Frank is then seen arriving unannounced at a house where a woman is home alone. He’s wearing a repairman’s uniform, and he politely tells the lady of the house that he’s from the utility company, and he needs to do an inspection. The woman lets him inside the house without hesitation. Frank then goes in the bathroom alone and unlocks the bathroom window.
After just a few minutes in the house, Frank thanks the woman resident, and he leaves the house. It’s at this point you know that Frank is going to break into the house later through that unlocked bathroom window. Who is Frank and what kind of criminal is he? Those answers are eventually revealed in the movie. This flashback scene also foreshadows that the neighborhood will go downhill when a male neighbor tells Frank that his family is moving soon because the neighborhood is “going to hell.”
“Barbarian” makes a few references to “white flight” in Detroit (when white residents moved out of certain Detroit neighborhoods because more black people were moving in) and the #MeToo movement. But these social issues don’t overwhelm the story, which remains mostly focused on the horror. “Barbarian” is an overall commentary on decay and neglect in communities, particularly in urban areas.
The characters in “Barbarian” are believable as people, even if some of their actions are illogical. For example, after Tess sees some disturbing things in the house, she stays in the house much longer than most people would. It’s very hard to believe that she can’t figure out other options on where to stay besides this creepy house.

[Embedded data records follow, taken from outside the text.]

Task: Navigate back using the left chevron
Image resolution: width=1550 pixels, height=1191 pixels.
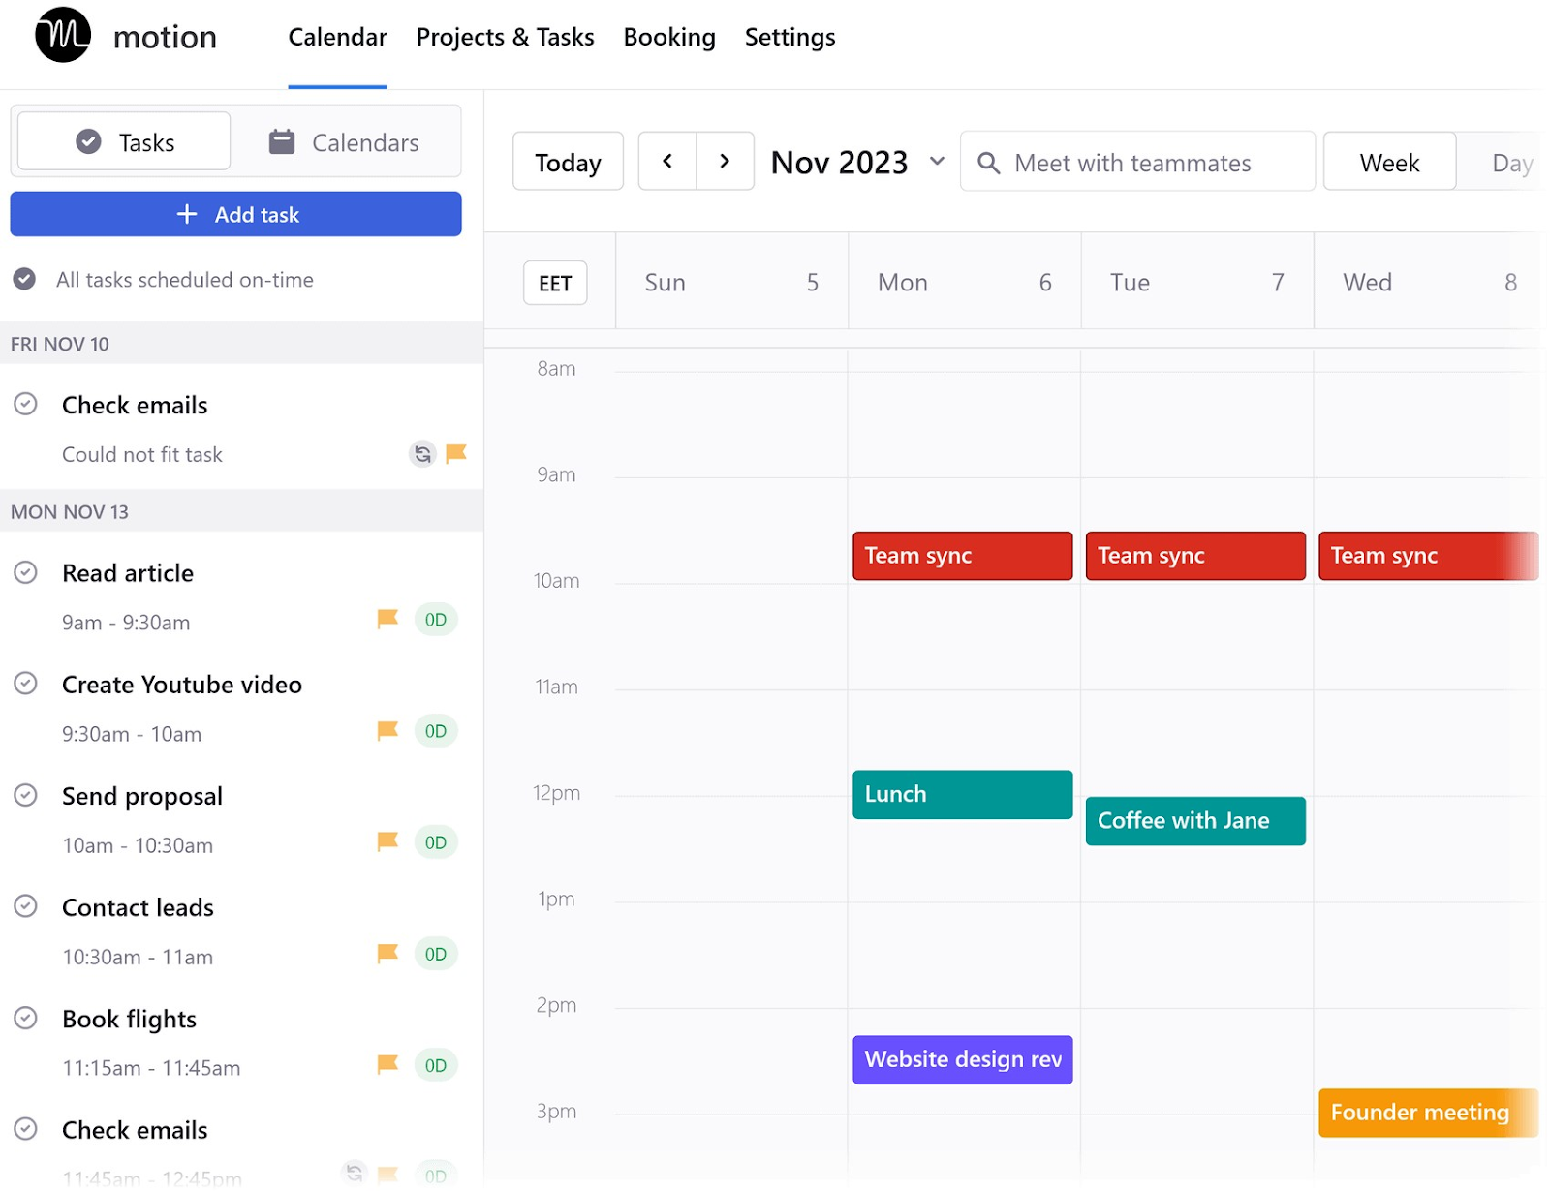Action: 667,161
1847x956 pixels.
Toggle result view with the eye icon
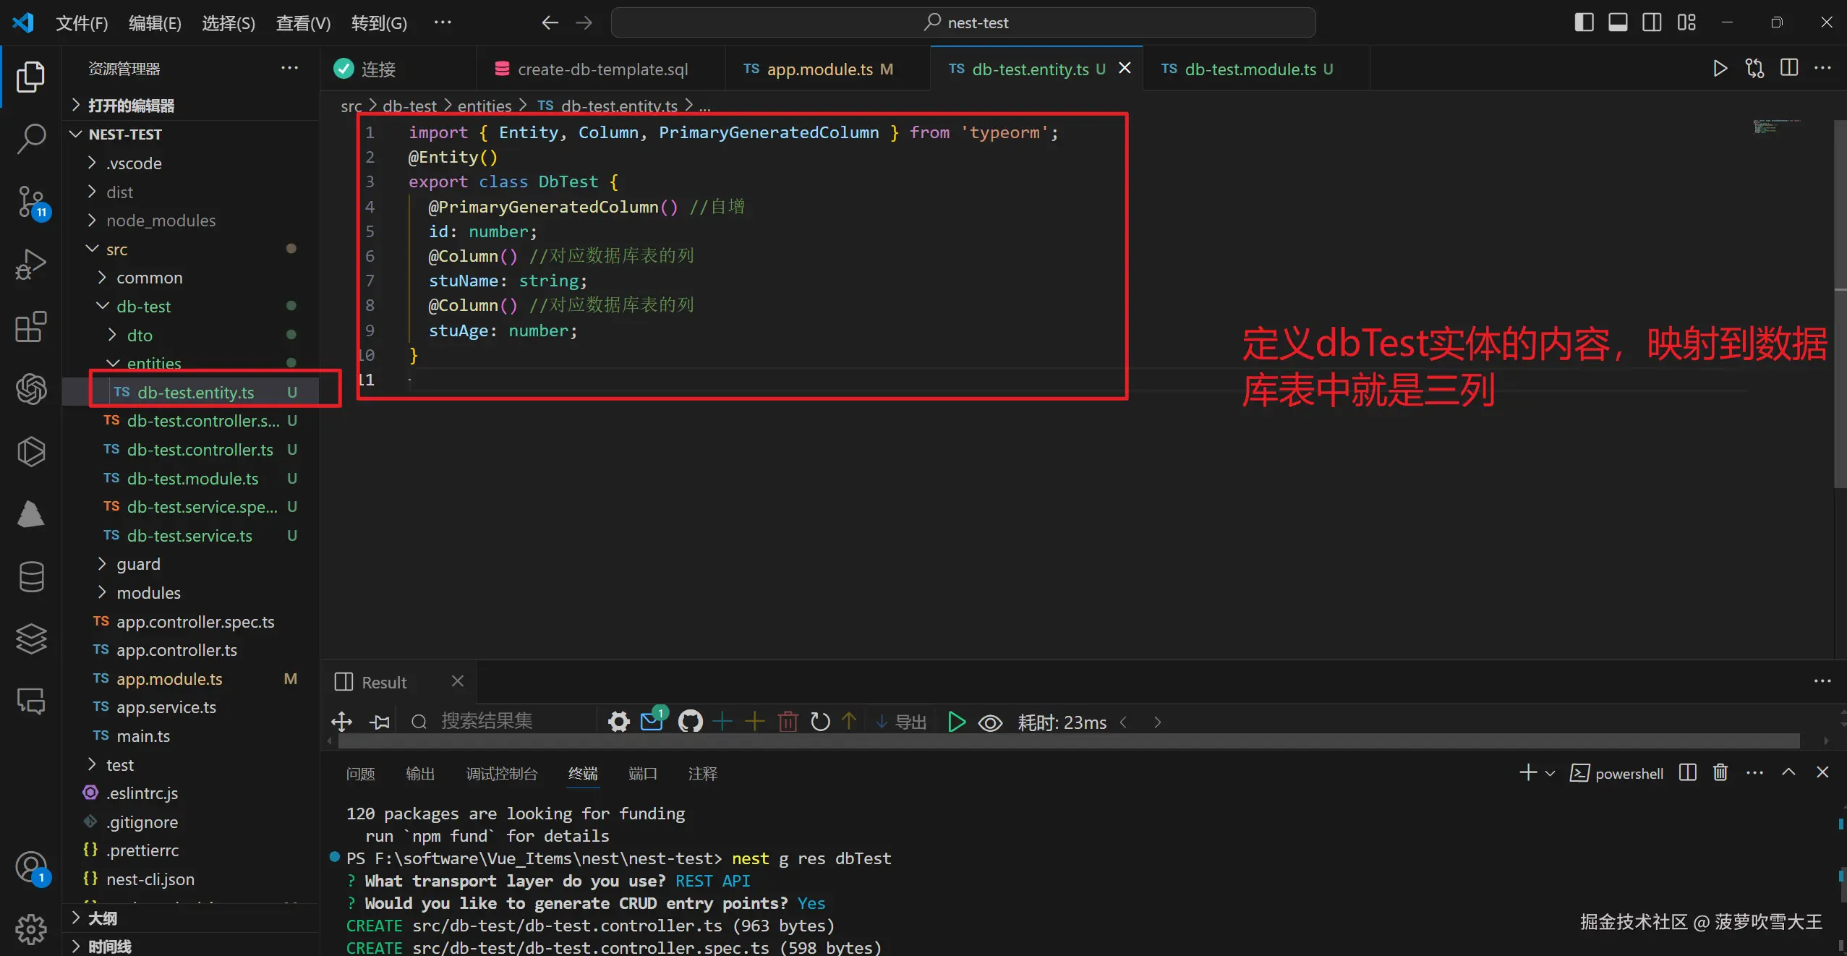click(990, 722)
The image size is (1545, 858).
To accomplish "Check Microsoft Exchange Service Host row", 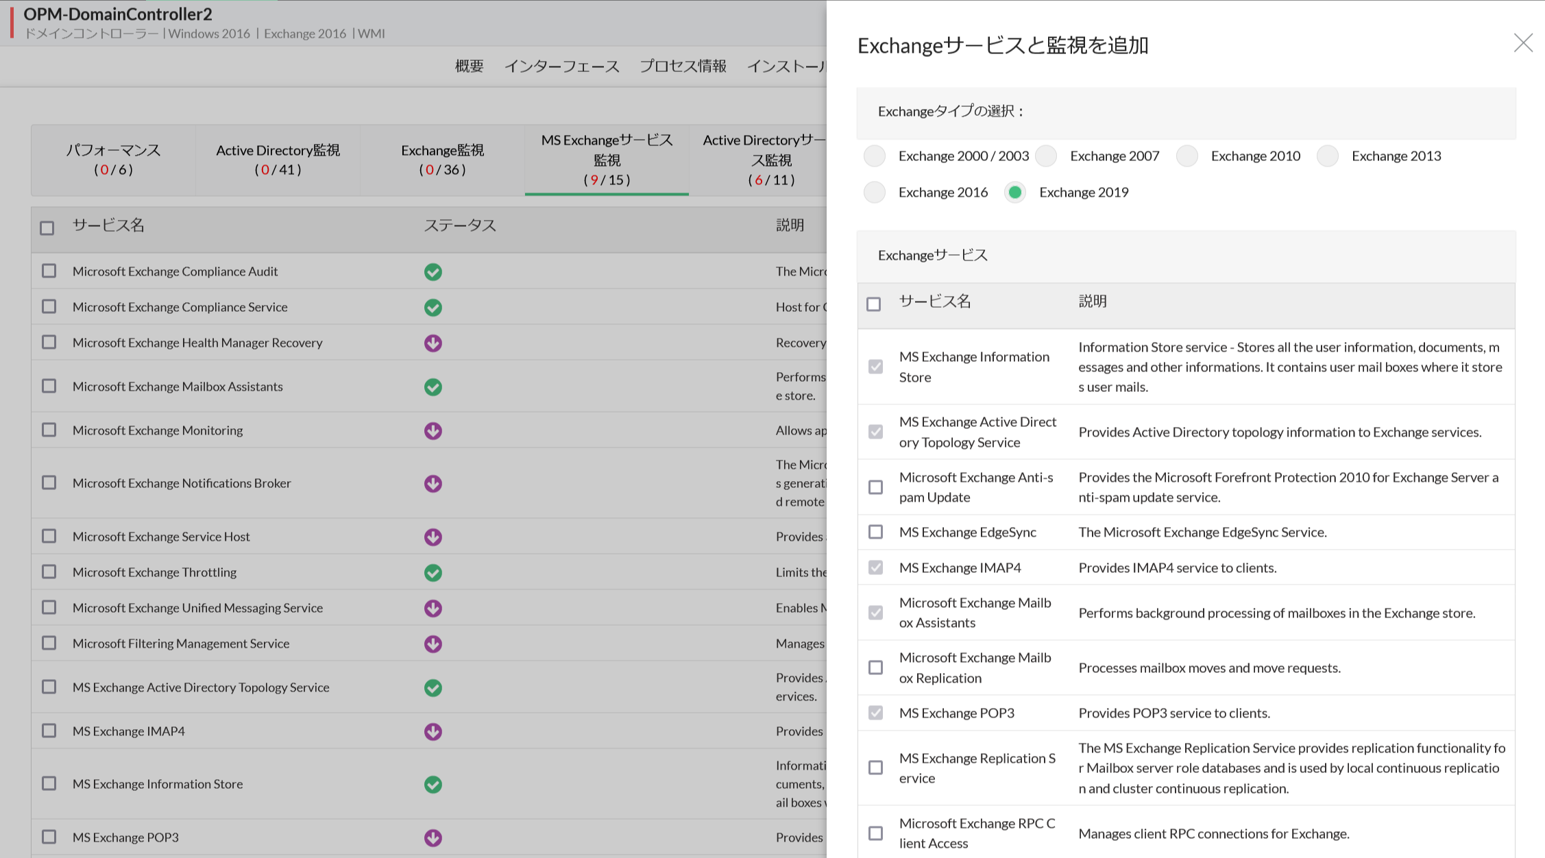I will (x=49, y=537).
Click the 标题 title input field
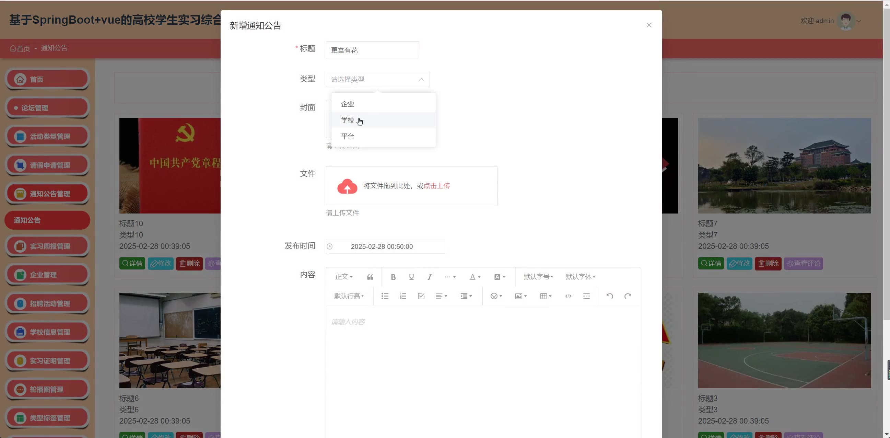 pos(372,50)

“Barbarian” also brings up some questions that are never answered. There’s a part of the movie that shows there have been some missing people with a connection to the street where the house is. Wouldn’t any loved ones and friends be looking for these missing people? And who’s been maintaining the upkeep of the house? There’s no mention of housekeepers for this place. It’s the only house on the street that’s very neat and orderly on the outside of the building, even though the house’s front lawn looks run-down and messy.
A showdown scene near the end of “Barbarian” also doesn’t make sense on a physics level. However, the mystery of the house is plausible, as long as viewers believe the movie’s depiction that the cops in Detroit avoid this neighborhood as much as possible. “Barbarian” is also a cautionary tale about the dangers of renting a vacation home from strangers, particularly for women traveling alone. Tess obviously didn’t do enough research about the neighborhood and house where she’d be staying.
“Barbarian” writer/director Cregger (who has a cameo in the movie as a Detroit friend of AJ’s) could have paced the movie a little better, since the suspense-filled tension stops in areas where the tension should have been better-maintained. However, the movie has a talented cast, and the film delivers plenty of terrifying and ominous moments that should satisfy most horror fans. “Barbarian” is the type of horror movie where viewers shouldn’t overthink some of the details and should enjoy the terror ride for what it is.
20th Century Studios will release “Barbarian” in U.S. cinemas on September 9, 2022.